Like many American arch-conservatives, Bolt may have been surprised to learn that there is a fundamental psychological divergence between the Israelis with whom he identifies and the Australian Jews with whom he lives: Israelis, like white Australians, view themselves as majorities with ownership rights, albeit contested, to the land on which they live; Australian Jews, like other Diaspora communities, live with the ingrained apprehension and survival instincts borne of statistics, Jewish history and the open or veiled anti-Semitism that still surrounds them.

The common ground between the conservative right and most Diaspora Jews on the issue of Israel creates an illusion of ideological kinship that quickly erodes when domestic constitutional or social matters come up. Despite the fervent admiration of Evangelical Christians for Israel, for example, most American Jews are still deterred by their conservative positions on almost every other matter under the sun, from abortion to separation of church and state. Israel-adoring Christian Zionists, in turn, often find it difficult to hide their own resentment of East Coast liberal Jews whom they often view as purveyors of the evils of modern society.
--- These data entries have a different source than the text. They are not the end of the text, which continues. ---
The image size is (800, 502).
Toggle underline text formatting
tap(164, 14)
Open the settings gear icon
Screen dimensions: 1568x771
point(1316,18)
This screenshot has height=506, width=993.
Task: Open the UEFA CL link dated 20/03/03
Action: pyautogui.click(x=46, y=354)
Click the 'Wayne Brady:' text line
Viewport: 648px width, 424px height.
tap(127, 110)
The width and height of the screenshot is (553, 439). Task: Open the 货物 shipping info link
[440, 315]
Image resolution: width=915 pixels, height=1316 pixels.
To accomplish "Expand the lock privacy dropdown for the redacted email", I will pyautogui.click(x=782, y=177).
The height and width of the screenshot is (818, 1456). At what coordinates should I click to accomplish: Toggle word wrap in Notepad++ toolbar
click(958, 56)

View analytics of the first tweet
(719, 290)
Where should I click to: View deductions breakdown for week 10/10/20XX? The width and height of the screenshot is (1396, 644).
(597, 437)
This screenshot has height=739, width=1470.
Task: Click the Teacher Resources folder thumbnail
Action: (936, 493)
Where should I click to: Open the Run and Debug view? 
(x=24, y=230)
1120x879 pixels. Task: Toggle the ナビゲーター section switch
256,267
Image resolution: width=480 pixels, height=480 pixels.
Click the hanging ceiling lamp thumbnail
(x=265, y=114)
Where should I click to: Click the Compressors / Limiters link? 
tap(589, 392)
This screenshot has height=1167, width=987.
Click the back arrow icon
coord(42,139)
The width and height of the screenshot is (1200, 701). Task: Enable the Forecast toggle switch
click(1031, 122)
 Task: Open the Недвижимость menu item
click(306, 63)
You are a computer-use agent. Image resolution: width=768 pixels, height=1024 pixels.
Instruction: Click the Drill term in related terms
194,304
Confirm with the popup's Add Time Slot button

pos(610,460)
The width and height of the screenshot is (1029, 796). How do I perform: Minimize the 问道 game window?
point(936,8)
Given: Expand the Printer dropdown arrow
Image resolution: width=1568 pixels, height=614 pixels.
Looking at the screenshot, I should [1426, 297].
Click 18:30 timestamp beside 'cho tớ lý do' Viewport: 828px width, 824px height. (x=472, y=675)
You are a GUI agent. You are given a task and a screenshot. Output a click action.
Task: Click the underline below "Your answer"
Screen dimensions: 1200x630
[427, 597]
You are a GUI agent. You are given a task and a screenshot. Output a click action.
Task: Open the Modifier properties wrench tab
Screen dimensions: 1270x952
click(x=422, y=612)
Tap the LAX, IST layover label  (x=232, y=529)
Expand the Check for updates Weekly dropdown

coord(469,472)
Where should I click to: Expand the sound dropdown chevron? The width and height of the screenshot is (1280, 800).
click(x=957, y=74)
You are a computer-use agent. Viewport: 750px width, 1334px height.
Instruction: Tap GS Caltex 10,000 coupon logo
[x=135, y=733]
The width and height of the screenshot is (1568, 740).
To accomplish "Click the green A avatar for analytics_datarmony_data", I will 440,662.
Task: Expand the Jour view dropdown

Jewish Israelis, I suspect, would feel more comfortable with Bolt’s anti-Muslim view of the world and his campaigns against political correctness than they would with the pluralistic and multicultural beliefs of Australian Jews: they would certainly frown at the heavy Jewish involvement in the battle for the rights of illegal immigrants. Another issue, of course, is the dichotomy between the liberal views on many Diaspora Jews on domestic issues and the rights of their own minorities and their almost complete disregard for the rights of Palestinians who have lived under Israeli occupation in the West Bank for the past 47 years.

Australian Jews have been eager to laud and applaud Bolt’s “Israel good - Arabs bad” point of view but their support stops short, it seems, on the sandy shores of Australia itself. It is a clash of values and an internal contradiction that is casting ever-larger shadows in American Jewish communities as well.